Collected data entries:
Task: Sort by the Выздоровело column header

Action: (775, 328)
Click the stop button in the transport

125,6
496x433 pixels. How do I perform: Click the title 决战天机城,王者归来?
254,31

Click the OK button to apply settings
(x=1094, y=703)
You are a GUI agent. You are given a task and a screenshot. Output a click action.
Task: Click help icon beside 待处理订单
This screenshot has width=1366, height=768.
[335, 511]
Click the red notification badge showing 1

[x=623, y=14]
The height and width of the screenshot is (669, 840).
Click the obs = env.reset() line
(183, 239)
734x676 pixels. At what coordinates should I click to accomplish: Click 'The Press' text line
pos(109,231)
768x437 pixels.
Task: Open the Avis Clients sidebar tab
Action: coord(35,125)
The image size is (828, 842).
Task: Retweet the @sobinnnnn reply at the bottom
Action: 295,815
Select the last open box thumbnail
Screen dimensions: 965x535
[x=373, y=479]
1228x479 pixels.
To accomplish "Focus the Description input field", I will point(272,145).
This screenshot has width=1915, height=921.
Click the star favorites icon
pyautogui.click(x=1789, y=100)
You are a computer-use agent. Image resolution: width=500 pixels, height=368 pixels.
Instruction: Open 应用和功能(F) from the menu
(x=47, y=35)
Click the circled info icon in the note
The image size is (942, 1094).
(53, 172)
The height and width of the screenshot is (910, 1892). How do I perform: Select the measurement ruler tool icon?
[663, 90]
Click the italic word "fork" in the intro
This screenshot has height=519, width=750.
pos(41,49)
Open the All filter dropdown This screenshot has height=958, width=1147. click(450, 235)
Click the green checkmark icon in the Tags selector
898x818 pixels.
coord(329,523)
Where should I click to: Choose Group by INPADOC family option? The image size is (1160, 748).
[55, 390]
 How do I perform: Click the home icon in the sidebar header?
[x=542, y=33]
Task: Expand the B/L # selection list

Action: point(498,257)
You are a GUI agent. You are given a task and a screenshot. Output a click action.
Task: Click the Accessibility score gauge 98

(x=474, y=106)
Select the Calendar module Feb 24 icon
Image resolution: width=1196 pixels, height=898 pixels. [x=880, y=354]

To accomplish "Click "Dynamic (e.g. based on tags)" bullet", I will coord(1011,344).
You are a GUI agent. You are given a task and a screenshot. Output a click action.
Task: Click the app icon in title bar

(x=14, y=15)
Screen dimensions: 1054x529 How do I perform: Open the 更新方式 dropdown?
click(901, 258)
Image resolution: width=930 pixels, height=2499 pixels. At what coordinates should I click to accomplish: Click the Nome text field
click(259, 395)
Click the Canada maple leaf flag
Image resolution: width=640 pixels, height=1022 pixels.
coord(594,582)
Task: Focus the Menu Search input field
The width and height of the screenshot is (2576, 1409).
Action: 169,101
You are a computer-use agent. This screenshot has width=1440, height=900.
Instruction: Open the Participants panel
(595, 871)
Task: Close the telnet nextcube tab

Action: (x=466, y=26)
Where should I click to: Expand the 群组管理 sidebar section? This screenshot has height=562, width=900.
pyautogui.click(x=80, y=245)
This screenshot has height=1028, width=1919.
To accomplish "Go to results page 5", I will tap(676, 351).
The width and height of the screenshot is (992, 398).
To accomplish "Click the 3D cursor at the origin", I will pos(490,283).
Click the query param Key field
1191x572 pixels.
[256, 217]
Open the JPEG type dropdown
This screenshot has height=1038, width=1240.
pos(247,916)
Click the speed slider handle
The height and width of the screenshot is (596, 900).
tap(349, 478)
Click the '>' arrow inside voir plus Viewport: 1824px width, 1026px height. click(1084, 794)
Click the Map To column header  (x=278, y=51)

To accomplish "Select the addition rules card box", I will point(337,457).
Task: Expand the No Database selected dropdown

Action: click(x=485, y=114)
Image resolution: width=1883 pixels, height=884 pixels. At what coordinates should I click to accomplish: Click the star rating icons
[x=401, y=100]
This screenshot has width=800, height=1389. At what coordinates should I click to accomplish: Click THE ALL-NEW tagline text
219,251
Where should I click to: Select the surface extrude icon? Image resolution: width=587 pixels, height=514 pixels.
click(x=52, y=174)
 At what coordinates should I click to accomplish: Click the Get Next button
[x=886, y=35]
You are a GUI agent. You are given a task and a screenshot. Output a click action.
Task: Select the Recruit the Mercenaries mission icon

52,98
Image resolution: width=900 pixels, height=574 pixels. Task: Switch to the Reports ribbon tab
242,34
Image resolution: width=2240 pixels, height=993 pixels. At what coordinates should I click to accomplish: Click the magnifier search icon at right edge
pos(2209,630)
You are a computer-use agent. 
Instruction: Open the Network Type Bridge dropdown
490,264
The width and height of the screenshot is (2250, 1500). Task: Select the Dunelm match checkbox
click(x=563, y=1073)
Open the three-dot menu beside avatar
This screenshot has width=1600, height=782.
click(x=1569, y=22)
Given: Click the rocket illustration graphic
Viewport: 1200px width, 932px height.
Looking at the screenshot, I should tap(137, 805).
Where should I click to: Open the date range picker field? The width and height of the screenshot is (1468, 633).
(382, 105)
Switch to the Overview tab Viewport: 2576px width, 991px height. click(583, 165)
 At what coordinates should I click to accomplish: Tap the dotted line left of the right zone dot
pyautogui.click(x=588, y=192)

▸ **Instructions for the task**:
From the entries above, collect every line with the string "input" in it.

▸ **Expected answer**:
To accomplish "Focus the Description input field", I will point(272,145).
Task: Focus the Menu Search input field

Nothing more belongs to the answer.